• DATA TO EXAMINE
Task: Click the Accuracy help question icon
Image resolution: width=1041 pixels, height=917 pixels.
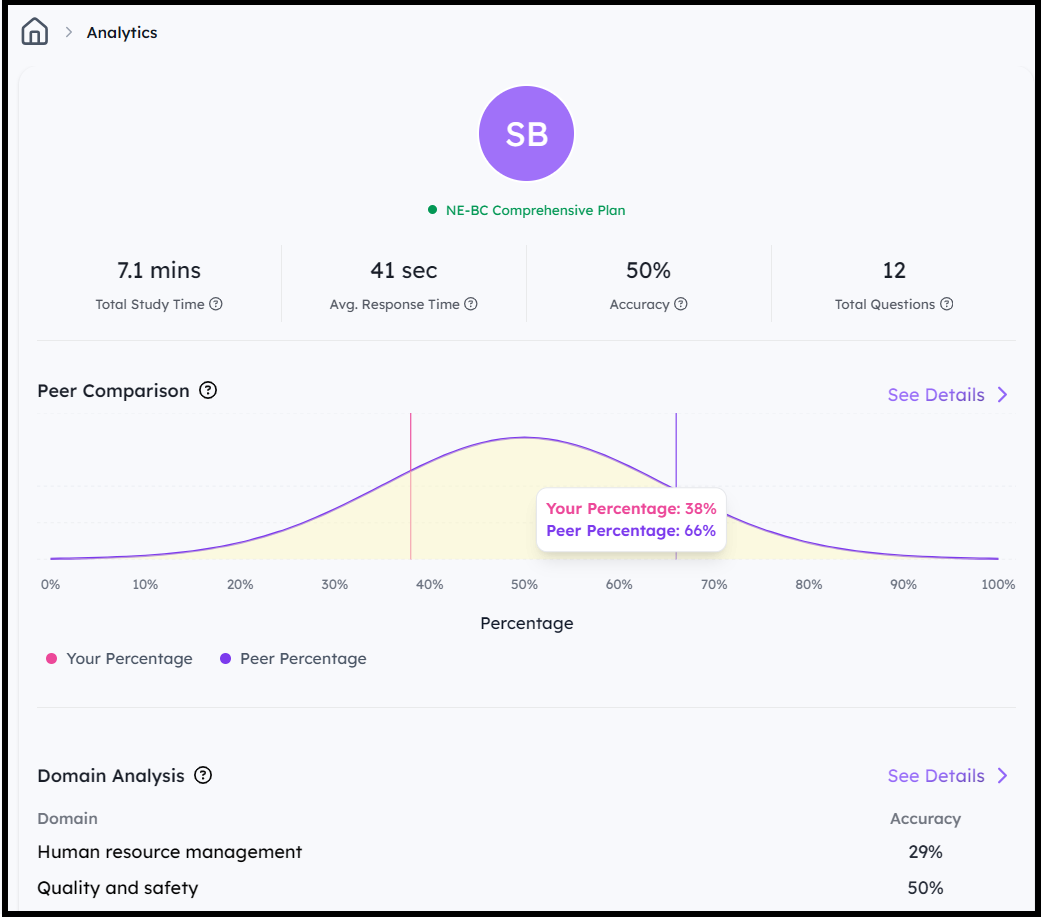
* * *
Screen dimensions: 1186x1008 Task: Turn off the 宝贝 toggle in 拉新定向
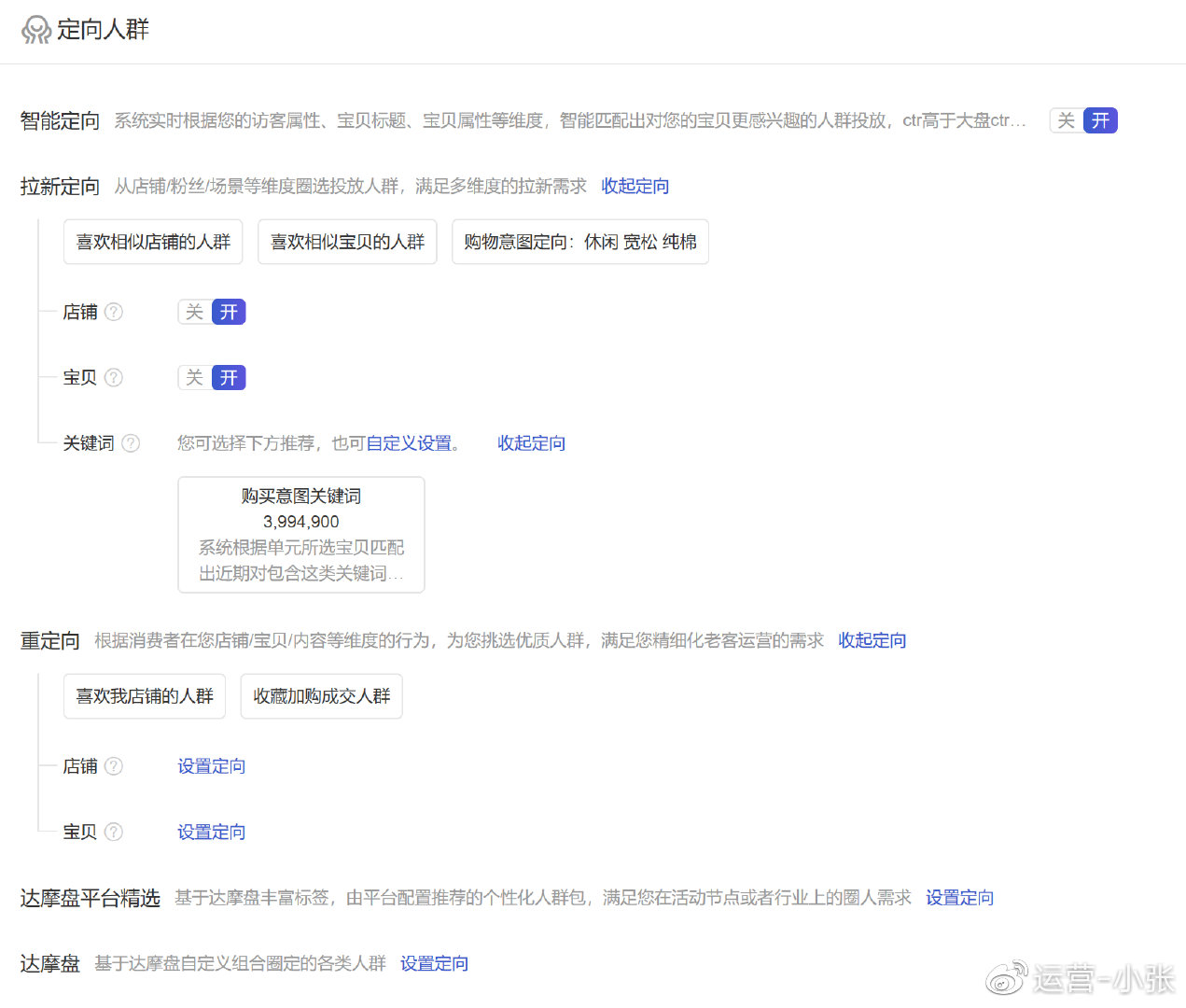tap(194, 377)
--
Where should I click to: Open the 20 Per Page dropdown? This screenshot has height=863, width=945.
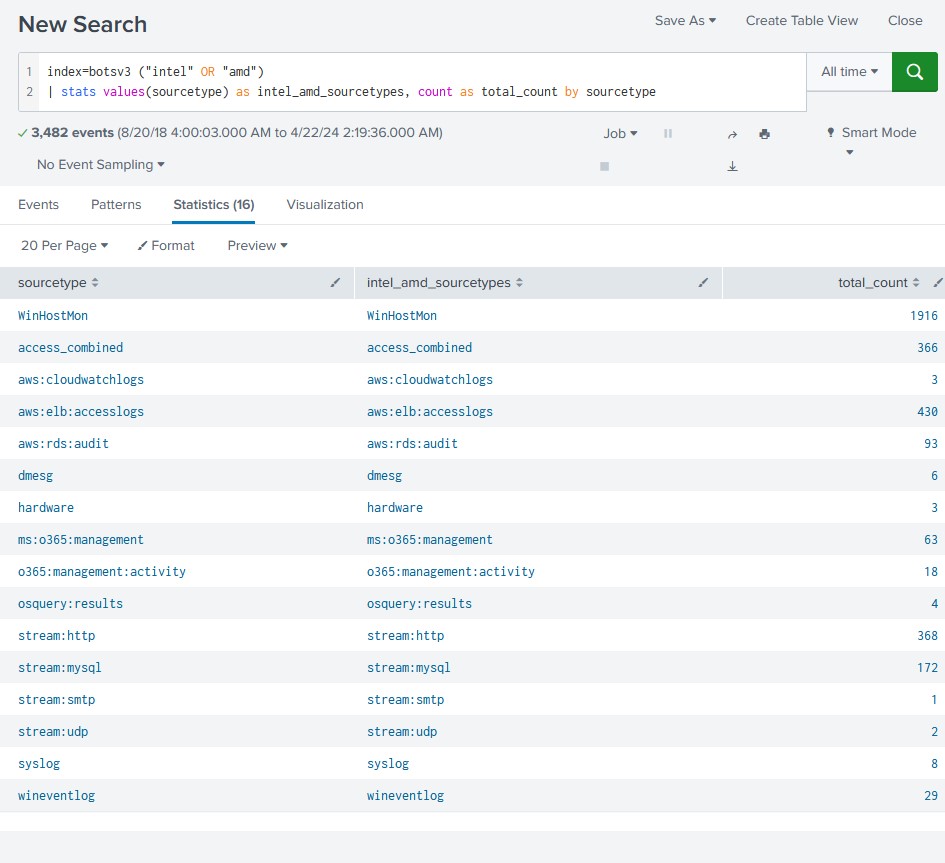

• WORK REQUIRED
Please reproduce exactly the lines in the listing above from the one containing "Task: Click the Accuracy help question icon" through the one containing "Image resolution: width=1041", both included, and nothing more.

• ANSWER SECTION
Task: Click the Accuracy help question icon
Image resolution: width=1041 pixels, height=917 pixels.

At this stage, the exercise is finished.